Their international office locations: South Korea, Shanghai, Philippines and Hong Kong.

History 
PlayerAuctions emerged in November 1999 as an auction hosting platform for MMORPG players interested in digital asset trading. The buying and selling of in-game assets such as virtual currency is also a practice known as "real money trading" or RMT. On 1 April 2004, the site was purchased by IGE. In July 2007, PlayerAuctions was taken over by Korean digital asset exchange giant ItemMania. PlayerGuardian technology was introduced by way of a Public Beta in May 2008. The site was then officially relaunched in November 2008, continuing in their traditional focus on player-to-player trading only.

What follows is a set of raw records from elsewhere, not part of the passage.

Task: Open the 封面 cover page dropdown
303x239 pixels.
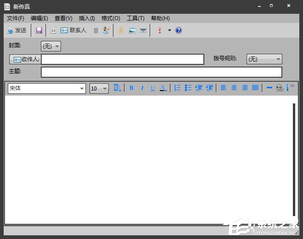Action: coord(51,46)
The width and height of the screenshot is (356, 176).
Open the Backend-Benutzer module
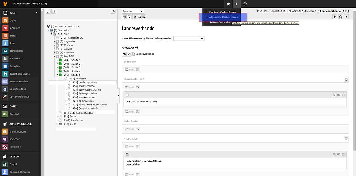(x=19, y=172)
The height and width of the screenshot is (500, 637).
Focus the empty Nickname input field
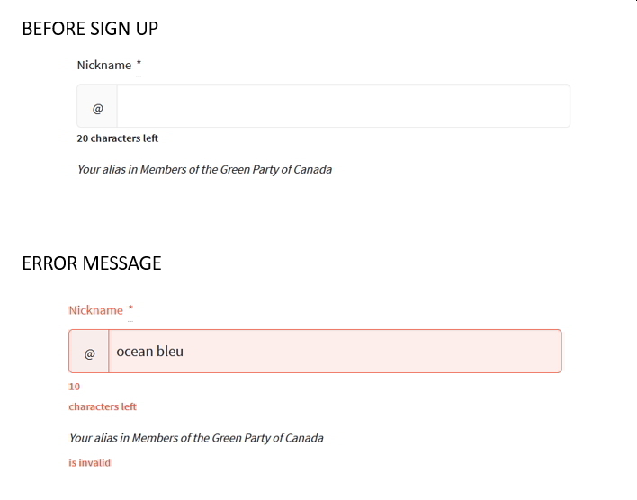(x=342, y=107)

PlayerAuctions now stands as a direct response to the auction house behemoth, eBay's decision to ban the trading of virtual goods.

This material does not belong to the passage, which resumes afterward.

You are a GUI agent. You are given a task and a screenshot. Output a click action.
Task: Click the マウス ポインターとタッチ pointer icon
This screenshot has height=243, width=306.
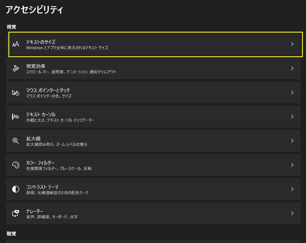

PlayerGuardian and ItemMania 
PlayerAuctions does not directly aggregate or sell game assets.  Rather, PlayerAuctions lists items, assets, and accounts for sale from third-party sellers.  When a transaction occurs, PlayerAuctions holds both the payment and assets in escrow until delivery has been verified by the buyer, at which point the buyer's funds are released to the seller.  Using this system, which PlayerAuctions refers to as "PlayerGuardian," neither buyer nor seller shares personal information, and transactions are guaranteed.  The PlayerGuardian system was developed by Itemmania in the Korean market, where it has enabled more than 30 million transactions.

Player-to-Player Model 
Enabling direct transactions between MMO players is designed to cut down on the fraud and scams that have plagued the RMT market for years, and also to restrict the practice of "gold farming."  Gold farming involves the hiring of players solely for the purpose of collecting in-game currency and selling it on the open market.

PlayerAuctions Blog 
PlayerAuctions Blog is a PlayerAuctions affiliated blog which posts gaming news, guides, and editorial pieces. It was founded in 2014 and has a full-time staff of four in-house writers. Their most popular articles have accumulated tens of thousands of views and their stated mission is to bring a diverse cultural perspective to games blogging.

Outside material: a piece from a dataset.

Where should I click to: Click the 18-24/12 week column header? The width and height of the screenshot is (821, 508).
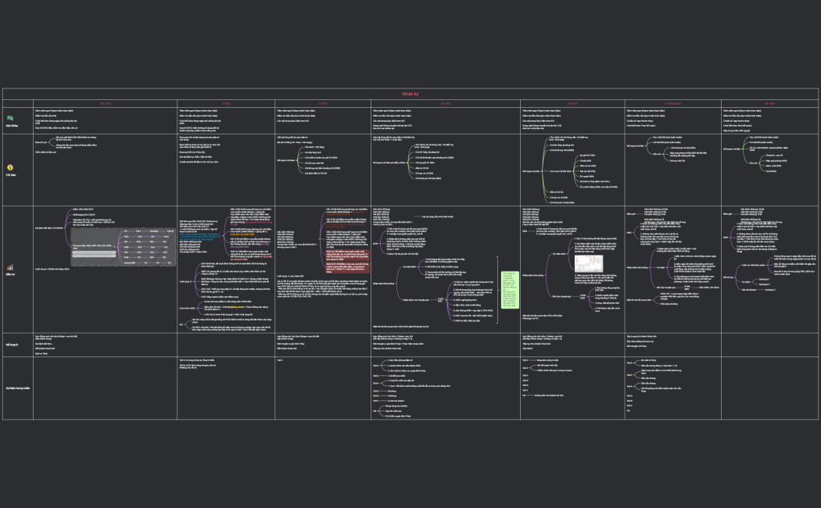[x=445, y=102]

Controversy over secondary markets for MMOGs 
The RMT or secondary market for in-game MMOG assets has been controversial for a number of years, with many publishers forbidding the practice in their end-user license agreements (EULA).  However, current research estimates that approximately $1.4 billion (US) dollars of virtual goods are bought and sold by players around the world every year. Pro-RMT advocates argue that the secondary market increases the overall market by keeping "used" goods in circulation and bringing in new players, similar to secondary markets for autos and houses in the real world.